Maman, elle en avait toujours autant marre de moi, mais elle a pas réessayé de me donner à adopter. En général, elle était pas là quand je rentrais de l’école ou après avoir joué dehors, ou alors elle était dans la chambre, avec la porte et la lumière fermées. On allait toujours à la messe tous les dimanches. Maman aimait bien Dieu, même si moi, elle ne m’aimait pas.
La naissance de Molly n’avait pas mis fin à ce besoin que j’éprouvais ; au contraire, j’avais encore plus besoin de ma mère. Pendant neuf mois, Molly avait été mon second cœur, mais quand la sage-femme me l’a arrachée, je n’ai pas songé à mon corps, soudain privé de son pendule. J’ai pensé : « il y a vingt ans j’étais Molly. Il y a vingt ans, maman, c’était moi » et je me suis sentie plus proche d’elle que jamais, même à l’époque où nous vivions dans la maison et respirions le même air.
Mon ventre se crispait en pensant à cette cage aux barrières si hautes, dans laquelle je me déplaçais sans baisser la tête, où je me tenais droite sans avoir à me faire toute petite, parce que la liberté, ce n’était pas la même chose que la sensation d’être libre.
J’aurais voulu lui dire combien la faim m’avait façonnée, fabriquée, parce qu’elle était immense et que j’étais si petite, qu’elle était toujours là, comme une présence constante, qui toujours me rongeait. Il aurait été extrême de conclure que j’avais tué parce que j’étais affamée, seulement cette faim était une forme de folie.

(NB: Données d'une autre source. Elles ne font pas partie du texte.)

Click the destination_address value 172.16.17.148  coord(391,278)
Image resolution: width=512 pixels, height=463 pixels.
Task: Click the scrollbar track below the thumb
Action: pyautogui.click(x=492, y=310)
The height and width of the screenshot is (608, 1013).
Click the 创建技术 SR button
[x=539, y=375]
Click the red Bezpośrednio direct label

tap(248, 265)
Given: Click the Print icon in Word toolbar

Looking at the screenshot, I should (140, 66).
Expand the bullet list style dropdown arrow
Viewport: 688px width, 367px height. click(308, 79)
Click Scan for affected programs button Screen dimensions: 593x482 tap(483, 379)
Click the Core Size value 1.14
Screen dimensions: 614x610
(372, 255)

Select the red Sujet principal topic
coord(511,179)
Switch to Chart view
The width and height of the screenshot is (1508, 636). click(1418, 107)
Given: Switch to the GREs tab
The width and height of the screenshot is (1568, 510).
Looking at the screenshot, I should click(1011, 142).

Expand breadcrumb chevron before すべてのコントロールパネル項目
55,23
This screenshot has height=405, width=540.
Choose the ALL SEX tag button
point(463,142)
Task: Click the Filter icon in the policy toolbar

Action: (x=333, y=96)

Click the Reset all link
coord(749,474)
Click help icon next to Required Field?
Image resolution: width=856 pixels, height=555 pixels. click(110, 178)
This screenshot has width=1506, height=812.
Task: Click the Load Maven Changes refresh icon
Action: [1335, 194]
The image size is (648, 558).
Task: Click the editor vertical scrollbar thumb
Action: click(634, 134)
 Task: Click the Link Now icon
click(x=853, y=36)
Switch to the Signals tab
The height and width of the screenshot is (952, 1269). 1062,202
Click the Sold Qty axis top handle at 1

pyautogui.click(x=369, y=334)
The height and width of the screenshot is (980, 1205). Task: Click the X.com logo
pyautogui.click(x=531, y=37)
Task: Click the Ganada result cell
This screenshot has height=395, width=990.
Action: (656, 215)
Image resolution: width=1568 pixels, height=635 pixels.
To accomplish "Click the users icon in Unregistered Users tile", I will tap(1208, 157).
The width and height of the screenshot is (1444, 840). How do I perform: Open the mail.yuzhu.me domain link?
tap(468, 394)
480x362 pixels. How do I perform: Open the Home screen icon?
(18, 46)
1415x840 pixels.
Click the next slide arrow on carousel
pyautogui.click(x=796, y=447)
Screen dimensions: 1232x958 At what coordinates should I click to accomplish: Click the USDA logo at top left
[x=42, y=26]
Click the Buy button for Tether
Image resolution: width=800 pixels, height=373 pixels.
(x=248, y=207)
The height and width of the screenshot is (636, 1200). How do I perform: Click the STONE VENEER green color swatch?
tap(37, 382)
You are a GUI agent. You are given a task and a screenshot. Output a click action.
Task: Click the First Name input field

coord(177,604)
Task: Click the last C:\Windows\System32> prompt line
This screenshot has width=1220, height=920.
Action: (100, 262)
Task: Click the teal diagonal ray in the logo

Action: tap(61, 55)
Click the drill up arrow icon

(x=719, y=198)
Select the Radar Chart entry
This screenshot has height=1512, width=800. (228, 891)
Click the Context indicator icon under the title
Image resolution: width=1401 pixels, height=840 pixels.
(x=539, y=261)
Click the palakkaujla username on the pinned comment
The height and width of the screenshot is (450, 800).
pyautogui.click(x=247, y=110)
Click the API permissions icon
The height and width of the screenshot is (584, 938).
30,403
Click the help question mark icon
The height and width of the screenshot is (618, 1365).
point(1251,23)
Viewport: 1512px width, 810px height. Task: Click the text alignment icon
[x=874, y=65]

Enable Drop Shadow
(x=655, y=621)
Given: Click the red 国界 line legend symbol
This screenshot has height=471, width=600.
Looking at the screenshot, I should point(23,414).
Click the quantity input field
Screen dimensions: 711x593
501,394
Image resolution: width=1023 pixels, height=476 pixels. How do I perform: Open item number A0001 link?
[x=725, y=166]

Elle était la cause de tant de choses que j’avais faites à l’époque.
Parfois, je me demande si je l’ai jamais réellement vue telle qu’elle est vraiment, parce que ce n’est pas son visage que je vois en regardant Molly. Je vois un visage auquel on a ôté la vie. Mais, il y a des moments où j’oublie, lorsqu’elle éclate de rire par exemple, alors je me surprends à prendre du plaisir, et puis je me rappelle que je ne peux pas. Parce que j’ai enlevé ça à d’autres gens, et ils n’ont pas pu profiter de leur enfant quand il riait, quand il souriait, tandis qu’il grandissait. Plus jamais.
Pendant des années, je m’étais accrochée à maman, parce que votre maman, c’est la personne qui est censée vous réconforter quand vous vous sentez vie, seulement la mienne n’avait jamais fait ça pour moi. Elle m’avait donné des miettes de chaleur, et maintenant que je l’avais revue je comprenais qu’elle n’était pas capable de faire plus – sauf que ça n’était pas suffisant. Jamais elle ne pourrait me donner assez.